As described by Christie, Poirot, is a brilliant – if also arrogant, mannered and particular – criminal investigator. Mostly, though, he is a device through which the mystery is solved; he is never the main event. Branagh – perhaps because he is playing Poirot, himself – has decided to make the man a melancholy obsessive, complete with backstory, and throw him headfirst into the action, running, jumping and striking down his enemies with gusto. As he does in the books, Poirot sports a rather large mustache, which is played for laughs, as always, but excessively so. Everything, in fact, having to do with Poirot is excessive. Sadly, the rest of the story is not as developed.
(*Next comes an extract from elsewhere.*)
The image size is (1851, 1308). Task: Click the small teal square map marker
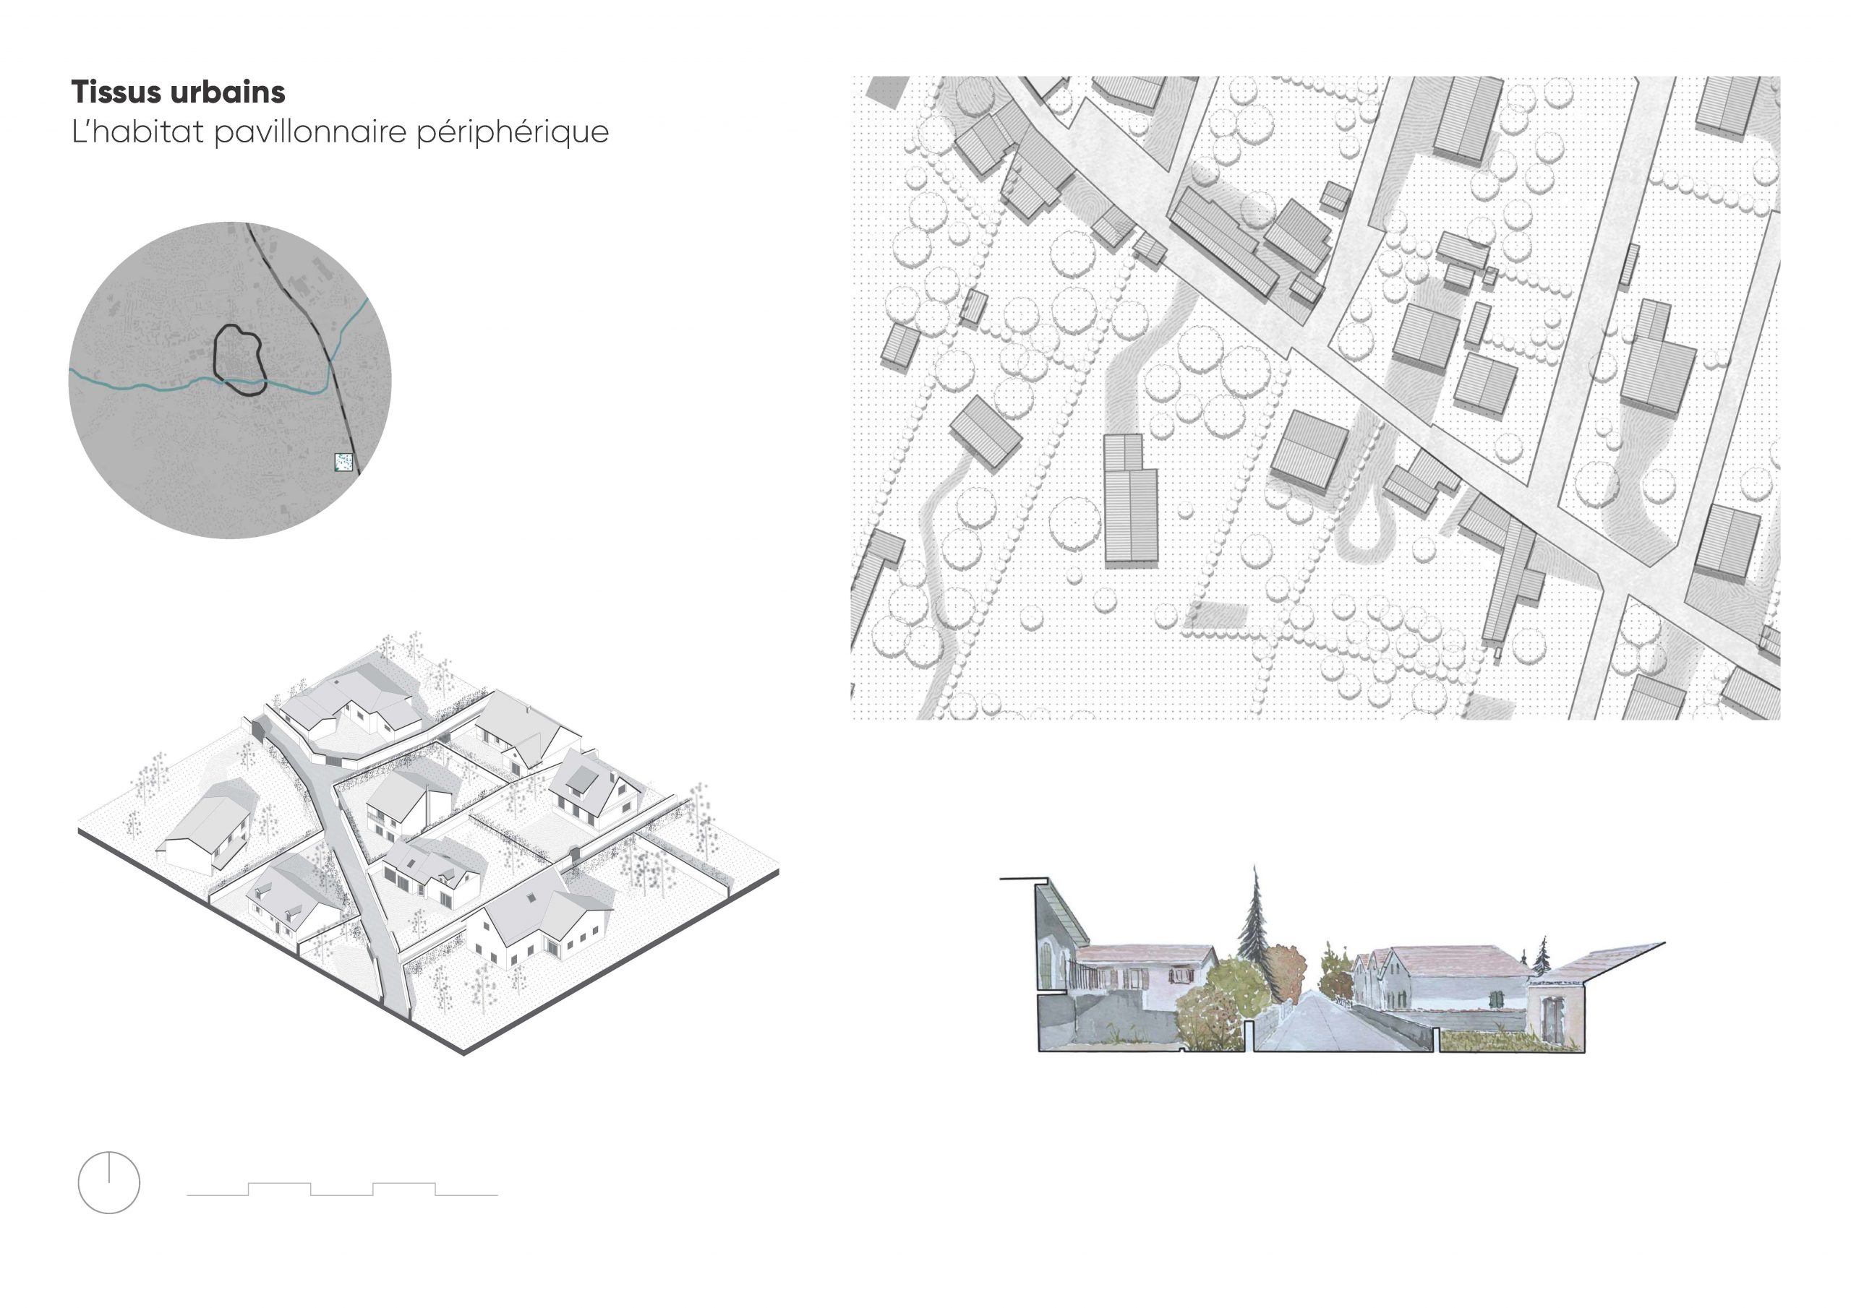click(x=344, y=463)
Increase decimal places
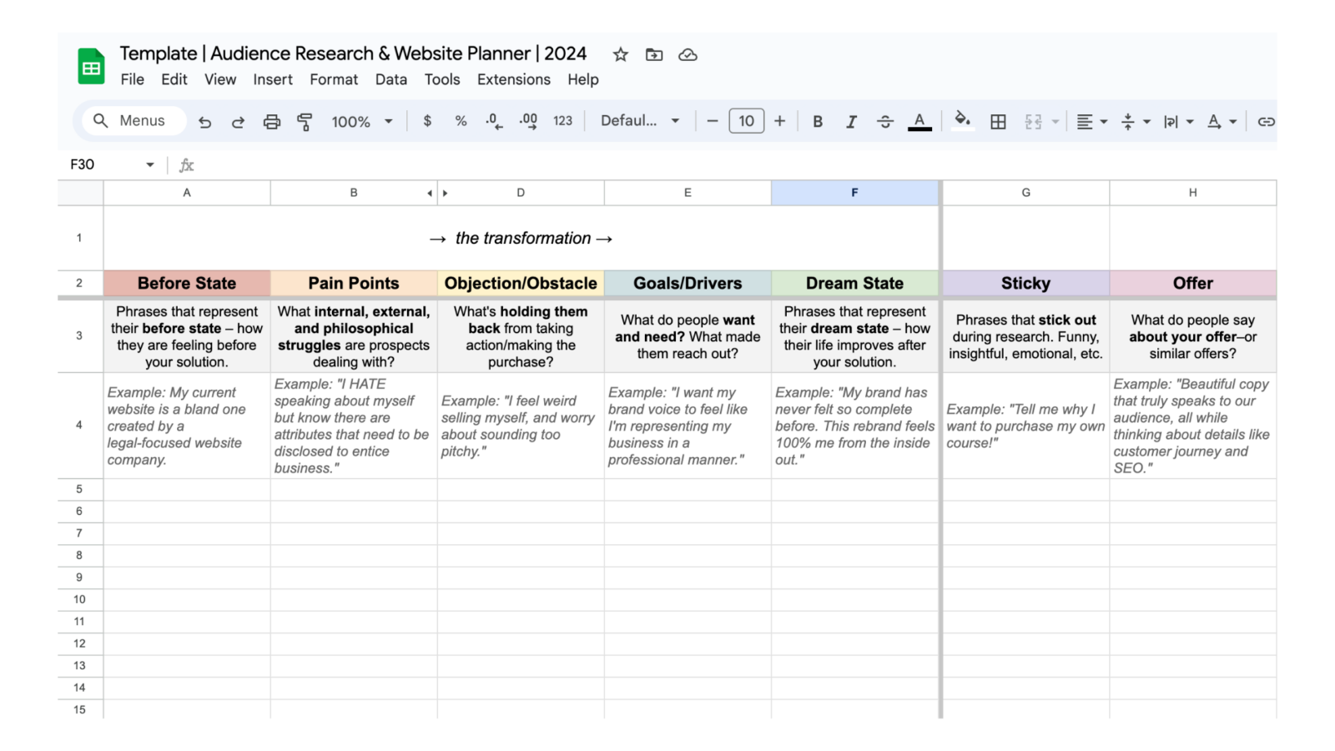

Which is too bad, as the cast – including Michelle Pfeiffer (Mother!), Daisy Ridley (Star Wars: The Force Awakens), Leslie Odom Jr (Sam Strickland on NBC’s Smash) and Willem Dafoe (The Florida Project), among others – is excellent. Given the sogginess of the plot and inert (if also strangely frenetic) performance of Branagh (who can’t even muster a decent French accent), there is very little anyone else can do to save this train from crashing. If you haven’t ever read the book or seen the first film, then know that the story centers around a murder that takes place on, yes, the Orient Express, which travels from Istanbul to Paris. “Everyone is a suspect,” as the tagline reads. Too bad no one cares.